▶ _Extract to read_
Shotgun pleadings, if tolerated, harm the court by impeding its ability to administer justice. . . . Wasting scarce judicial and parajudicial resources impedes the due administration of justice and, in a very real sense, amounts to obstruction of justice. Although obstruction of justice is typically discussed in the context of criminal contempt, the concept informs the rules of law—both substantive and procedural—that have been devised to protect the courts and litigants (and therefore the public) from abusive litigation tactics, like shotgun pleadings. If use of an abusive tactic is deliberate and actually impedes the orderly litigation of the case, to-wit: obstructs justice, the perpetrator could be cited for criminal contempt.
(b) Representations to the Court. By presenting to the court a pleading, written motion, or other paper—whether by signing, filing, submitting, or later advocating it—an attorney or unrepresented party certifies that to the best of the person's knowledge, information, and belief, formed after an inquiry reasonable under the circumstances:
(1) it is not being presented for any improper purpose, such as to harass, cause unnecessary delay, or needlessly increase the cost of litigation . . . .
12 See supra note 6. The Second Amended Complaint proposed by the Jacksons fared no better: it swelled to thirty-five pages and 141 paragraphs; it still contained sixteen counts; and it, too, reincorporated all of the allegations into each count.
13 The District Court also had the authority to dismiss the complaint under Rule 41(b), which allows for dismissal for failure to obey a court order. See Weiland, 792 F.3d at 1321 n.10. And given Mr. Lay's willful disregard of the Court's order to file a more definite statement and this Circuit's voluminous precedent decrying shotgun pleadings, dismissal with prejudice pursuant to Rule 41(b) was appropriate. See Betty K Agencies, Ltd. v. M/V MONADA, 432 F.3d 1333, 1338 (11th Cir. 2005) (observing that dismissal with prejudice is proper "when: (1) a party engages in a clear pattern of delay or willful contempt (contumacious conduct); and (2) the district court specifically finds that lesser sanctions would not suffice." (quotations omitted)).
14 In Pelletier, a portion of the sanctions we imposed was pursuant to Federal Rule of Civil Procedure 11. 921 F.2d at 1465. We imposed those sanctions in reversing the district court's refusal to do so. Id.
15 Prior to filing the instant lawsuit, Mr. Lay filed numerous cases, each with a shotgun complaint like the one here, in the state courts of Alabama. Each included all or most of the same boilerplate counts against different defendants as those alleged against Defendants in this case. Each was removed to federal district court. See, e.g., Hill v. Wells Fargo Bank N.A., No. 2:16-cv-1591 (N.D. Ala. Sept. 26, 2016); Turner v. Bank of N.Y. Mellon, No. 2:16-cv-1520 (N.D. Ala. Sept. 13, 2016); Nelson v. Wells Fargo Bank, N.A., No. 2:16-cv-841 (N.D. Ala. May 20, 2016).
16 Counsel's firm, Hood & Lay, LLC, states on its website, "We maintain a heavy volume of wrongful foreclosure cases and creditor abuse cases in the State of Alabama, litigating in state court, federal court and bankruptcy court." Hood & Lay, LLC, http://www.whlfirm.com/ (last visited Apr. 11, 2018).
1 The Bank of New York Mellon FKA The Bank of New York, as Trustee for the Certificate Holders of the CWABS, Inc., ASSET-BACKED CERTIFICATES, SERIES 2006-17
2 The Bank of New York Mellon's complete and full listing as a Defendant is actually: The Bank of New York Mellon FKA The Bank of New York, as Trustee for the Certificate Holders of the CWABS, Inc., ASSET-BACKED CERTIFICATES, SERIES 2006-17.
3 Agency is a set of contractual, quasi-contractual and non-contractual fiduciary relationships that involve a person, called the agent, that is authorized to act on behalf of another (called the principal) to create legal relations with a third party
4 A servicer of the loan collects payments from the borrower, sends payments to the lender and handles administrative aspects of the loan.

▶ _Requirement 1_
In the excerpt on shotgun pleadings, how many pages and paragraphs did the Jacksons' proposed Second Amended Complaint have?
▶ _Requirement 2_
Copy the part of the shotgun pleadings excerpt starting with "14 In Pelletier, a" and going on through "to do so. Id.".

▶ _Data records_

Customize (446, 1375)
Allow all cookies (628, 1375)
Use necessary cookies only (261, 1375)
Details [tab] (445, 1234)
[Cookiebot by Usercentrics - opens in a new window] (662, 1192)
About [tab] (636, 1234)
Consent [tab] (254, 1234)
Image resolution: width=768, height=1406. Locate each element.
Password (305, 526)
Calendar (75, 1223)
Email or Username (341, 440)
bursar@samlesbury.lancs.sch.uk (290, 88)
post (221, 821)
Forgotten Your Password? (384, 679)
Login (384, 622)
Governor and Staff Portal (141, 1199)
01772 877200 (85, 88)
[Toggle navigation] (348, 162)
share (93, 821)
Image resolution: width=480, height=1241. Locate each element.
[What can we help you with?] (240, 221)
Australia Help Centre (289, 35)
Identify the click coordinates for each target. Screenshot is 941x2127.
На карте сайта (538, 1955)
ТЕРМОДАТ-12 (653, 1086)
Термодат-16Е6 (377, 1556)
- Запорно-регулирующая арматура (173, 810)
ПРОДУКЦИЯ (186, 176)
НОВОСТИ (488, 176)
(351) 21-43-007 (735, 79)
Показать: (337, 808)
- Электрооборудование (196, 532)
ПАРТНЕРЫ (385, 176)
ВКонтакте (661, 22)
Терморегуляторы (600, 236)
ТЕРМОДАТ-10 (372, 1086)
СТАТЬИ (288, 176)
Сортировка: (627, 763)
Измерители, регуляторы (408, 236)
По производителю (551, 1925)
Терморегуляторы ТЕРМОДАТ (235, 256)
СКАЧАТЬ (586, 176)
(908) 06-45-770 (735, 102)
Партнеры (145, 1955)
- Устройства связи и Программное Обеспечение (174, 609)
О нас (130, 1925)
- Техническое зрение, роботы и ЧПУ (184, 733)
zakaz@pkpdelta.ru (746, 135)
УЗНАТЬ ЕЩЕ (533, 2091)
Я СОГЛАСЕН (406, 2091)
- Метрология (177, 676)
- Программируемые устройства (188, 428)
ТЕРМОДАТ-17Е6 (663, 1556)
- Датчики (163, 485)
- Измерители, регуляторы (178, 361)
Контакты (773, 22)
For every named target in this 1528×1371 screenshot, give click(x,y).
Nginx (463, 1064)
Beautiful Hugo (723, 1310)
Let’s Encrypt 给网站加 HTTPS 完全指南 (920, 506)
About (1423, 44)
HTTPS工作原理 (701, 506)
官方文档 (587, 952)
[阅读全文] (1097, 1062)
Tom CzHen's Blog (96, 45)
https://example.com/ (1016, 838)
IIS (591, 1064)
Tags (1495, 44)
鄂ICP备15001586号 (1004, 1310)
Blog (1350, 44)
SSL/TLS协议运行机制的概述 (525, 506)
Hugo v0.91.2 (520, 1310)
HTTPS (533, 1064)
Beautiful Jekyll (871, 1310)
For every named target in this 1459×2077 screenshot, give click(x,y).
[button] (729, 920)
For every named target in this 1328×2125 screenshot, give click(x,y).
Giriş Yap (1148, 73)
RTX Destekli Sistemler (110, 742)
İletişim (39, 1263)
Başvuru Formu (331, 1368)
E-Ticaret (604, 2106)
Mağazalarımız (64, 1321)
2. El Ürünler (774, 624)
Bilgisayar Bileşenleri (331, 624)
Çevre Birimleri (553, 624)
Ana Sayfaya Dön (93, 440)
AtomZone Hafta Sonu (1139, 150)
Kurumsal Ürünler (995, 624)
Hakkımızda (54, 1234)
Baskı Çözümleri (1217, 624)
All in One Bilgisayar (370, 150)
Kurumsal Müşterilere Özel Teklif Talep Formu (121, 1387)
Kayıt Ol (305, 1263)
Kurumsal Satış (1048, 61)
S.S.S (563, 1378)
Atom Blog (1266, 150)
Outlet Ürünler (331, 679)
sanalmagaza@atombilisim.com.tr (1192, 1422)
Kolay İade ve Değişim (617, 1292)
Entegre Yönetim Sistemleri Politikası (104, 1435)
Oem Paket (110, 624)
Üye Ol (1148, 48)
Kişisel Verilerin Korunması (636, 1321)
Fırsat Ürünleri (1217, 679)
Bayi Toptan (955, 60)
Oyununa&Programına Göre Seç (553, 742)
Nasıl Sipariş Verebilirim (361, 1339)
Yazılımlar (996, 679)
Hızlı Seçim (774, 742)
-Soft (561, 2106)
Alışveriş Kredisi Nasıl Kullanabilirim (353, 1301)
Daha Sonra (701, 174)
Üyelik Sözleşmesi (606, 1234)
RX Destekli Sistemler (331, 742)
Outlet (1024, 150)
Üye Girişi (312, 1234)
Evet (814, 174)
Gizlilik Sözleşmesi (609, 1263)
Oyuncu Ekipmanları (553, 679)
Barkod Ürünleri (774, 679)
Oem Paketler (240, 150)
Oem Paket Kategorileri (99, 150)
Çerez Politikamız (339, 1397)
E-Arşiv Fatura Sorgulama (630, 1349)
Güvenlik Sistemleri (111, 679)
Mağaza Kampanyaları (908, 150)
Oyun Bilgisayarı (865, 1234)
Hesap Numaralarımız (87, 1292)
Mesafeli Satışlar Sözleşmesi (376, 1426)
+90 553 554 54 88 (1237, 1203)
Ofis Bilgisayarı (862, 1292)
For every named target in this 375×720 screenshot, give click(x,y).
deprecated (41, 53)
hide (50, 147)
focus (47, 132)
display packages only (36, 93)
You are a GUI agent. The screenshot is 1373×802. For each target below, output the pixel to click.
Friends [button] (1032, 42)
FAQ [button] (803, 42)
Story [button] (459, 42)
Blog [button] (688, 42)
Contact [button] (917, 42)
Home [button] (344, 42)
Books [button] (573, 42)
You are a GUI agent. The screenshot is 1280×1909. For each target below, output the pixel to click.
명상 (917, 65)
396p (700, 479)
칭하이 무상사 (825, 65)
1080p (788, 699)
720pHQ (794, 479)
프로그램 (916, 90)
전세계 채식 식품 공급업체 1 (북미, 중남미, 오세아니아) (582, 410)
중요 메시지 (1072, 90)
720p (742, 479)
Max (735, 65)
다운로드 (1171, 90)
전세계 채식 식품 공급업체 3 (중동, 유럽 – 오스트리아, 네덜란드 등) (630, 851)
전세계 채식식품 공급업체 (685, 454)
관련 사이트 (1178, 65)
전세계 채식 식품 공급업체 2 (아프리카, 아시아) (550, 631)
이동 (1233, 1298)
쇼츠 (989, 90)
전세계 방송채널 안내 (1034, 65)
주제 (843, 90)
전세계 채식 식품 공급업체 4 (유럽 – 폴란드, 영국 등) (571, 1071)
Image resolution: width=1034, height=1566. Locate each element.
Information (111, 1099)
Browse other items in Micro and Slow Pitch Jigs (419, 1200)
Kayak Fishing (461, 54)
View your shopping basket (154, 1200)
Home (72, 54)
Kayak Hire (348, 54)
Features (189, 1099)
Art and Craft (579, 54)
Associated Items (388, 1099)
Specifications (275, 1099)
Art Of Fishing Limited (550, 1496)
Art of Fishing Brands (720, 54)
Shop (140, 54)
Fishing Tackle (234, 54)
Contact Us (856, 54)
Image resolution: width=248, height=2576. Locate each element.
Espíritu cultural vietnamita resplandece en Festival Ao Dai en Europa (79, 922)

▶ _Task response 1_
Thirty-five pages and 141 paragraphs.

▶ _Task response 2_
14 In Pelletier, a portion of the sanctions we imposed was pursuant to Federal Rule of Civil Procedure 11. 921 F.2d at 1465. We imposed those sanctions in reversing the district court's refusal to do so. Id.